GIVEN DATA ▸
>> start
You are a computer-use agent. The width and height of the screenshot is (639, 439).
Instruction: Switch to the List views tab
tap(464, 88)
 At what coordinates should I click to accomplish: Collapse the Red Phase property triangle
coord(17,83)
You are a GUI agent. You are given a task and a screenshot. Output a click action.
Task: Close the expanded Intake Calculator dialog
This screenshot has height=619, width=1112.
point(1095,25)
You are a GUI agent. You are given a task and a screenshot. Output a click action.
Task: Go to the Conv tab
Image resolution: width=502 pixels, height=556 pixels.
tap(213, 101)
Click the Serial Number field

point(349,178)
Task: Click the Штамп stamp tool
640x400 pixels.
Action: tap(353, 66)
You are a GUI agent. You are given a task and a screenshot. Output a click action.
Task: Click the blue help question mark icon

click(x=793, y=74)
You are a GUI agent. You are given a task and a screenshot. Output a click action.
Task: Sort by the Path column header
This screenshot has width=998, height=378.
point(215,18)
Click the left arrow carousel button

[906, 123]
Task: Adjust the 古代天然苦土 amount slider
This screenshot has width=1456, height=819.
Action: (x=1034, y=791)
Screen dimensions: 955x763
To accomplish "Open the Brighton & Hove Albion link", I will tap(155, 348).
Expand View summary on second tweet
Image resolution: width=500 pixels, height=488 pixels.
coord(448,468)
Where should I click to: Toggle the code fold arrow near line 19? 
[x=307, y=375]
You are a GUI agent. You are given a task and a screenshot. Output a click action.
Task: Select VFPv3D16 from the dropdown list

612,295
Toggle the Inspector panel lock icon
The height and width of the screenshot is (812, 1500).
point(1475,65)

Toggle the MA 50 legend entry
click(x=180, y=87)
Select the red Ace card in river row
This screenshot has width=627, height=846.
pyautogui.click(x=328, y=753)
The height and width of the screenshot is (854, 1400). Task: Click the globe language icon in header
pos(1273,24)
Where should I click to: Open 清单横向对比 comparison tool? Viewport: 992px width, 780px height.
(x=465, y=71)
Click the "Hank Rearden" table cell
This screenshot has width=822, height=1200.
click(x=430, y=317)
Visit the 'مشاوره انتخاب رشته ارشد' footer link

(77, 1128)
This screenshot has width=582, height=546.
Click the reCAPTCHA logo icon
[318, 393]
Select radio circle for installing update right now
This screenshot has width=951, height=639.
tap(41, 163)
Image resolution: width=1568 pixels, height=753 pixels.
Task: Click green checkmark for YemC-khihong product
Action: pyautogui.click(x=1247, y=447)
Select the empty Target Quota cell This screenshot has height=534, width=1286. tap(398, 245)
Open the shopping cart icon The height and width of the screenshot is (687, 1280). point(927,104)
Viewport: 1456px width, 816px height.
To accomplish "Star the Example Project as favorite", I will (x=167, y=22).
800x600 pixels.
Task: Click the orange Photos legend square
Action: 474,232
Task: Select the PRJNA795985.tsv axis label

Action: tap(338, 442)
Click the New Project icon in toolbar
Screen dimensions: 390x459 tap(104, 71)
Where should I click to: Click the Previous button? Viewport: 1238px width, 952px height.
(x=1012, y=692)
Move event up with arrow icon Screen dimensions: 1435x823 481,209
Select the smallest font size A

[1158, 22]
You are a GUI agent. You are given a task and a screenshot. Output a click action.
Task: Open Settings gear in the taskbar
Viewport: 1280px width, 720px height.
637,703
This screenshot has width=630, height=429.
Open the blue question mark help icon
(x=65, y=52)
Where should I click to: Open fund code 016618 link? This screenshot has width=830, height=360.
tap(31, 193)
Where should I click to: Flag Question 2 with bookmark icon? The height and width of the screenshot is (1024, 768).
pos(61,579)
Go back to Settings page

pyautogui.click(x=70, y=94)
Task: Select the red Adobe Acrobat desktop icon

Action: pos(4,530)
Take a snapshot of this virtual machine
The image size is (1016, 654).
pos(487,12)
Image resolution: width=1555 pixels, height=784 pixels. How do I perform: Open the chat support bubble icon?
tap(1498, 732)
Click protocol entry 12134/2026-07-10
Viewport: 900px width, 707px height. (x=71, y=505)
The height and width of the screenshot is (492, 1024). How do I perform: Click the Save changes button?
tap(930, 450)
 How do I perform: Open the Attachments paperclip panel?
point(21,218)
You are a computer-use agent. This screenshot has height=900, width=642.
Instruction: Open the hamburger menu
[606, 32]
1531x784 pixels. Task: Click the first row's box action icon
>> end
Copy the rows word for word, starting at the very first row and ending at the line that contains "Action: (x=1034, y=791)", with both of these lines included.

You are a computer-use agent. The width and height of the screenshot is (639, 439).
Instruction: Switch to the List views tab
tap(464, 88)
 At what coordinates should I click to accomplish: Collapse the Red Phase property triangle
coord(17,83)
You are a GUI agent. You are given a task and a screenshot. Output a click action.
Task: Close the expanded Intake Calculator dialog
This screenshot has height=619, width=1112.
point(1095,25)
You are a GUI agent. You are given a task and a screenshot. Output a click action.
Task: Go to the Conv tab
Image resolution: width=502 pixels, height=556 pixels.
tap(213, 101)
Click the Serial Number field

point(349,178)
Task: Click the Штамп stamp tool
640x400 pixels.
Action: tap(353, 66)
You are a GUI agent. You are given a task and a screenshot. Output a click action.
Task: Click the blue help question mark icon

click(x=793, y=74)
You are a GUI agent. You are given a task and a screenshot. Output a click action.
Task: Sort by the Path column header
This screenshot has width=998, height=378.
point(215,18)
Click the left arrow carousel button

[906, 123]
Task: Adjust the 古代天然苦土 amount slider
This screenshot has width=1456, height=819.
Action: (x=1034, y=791)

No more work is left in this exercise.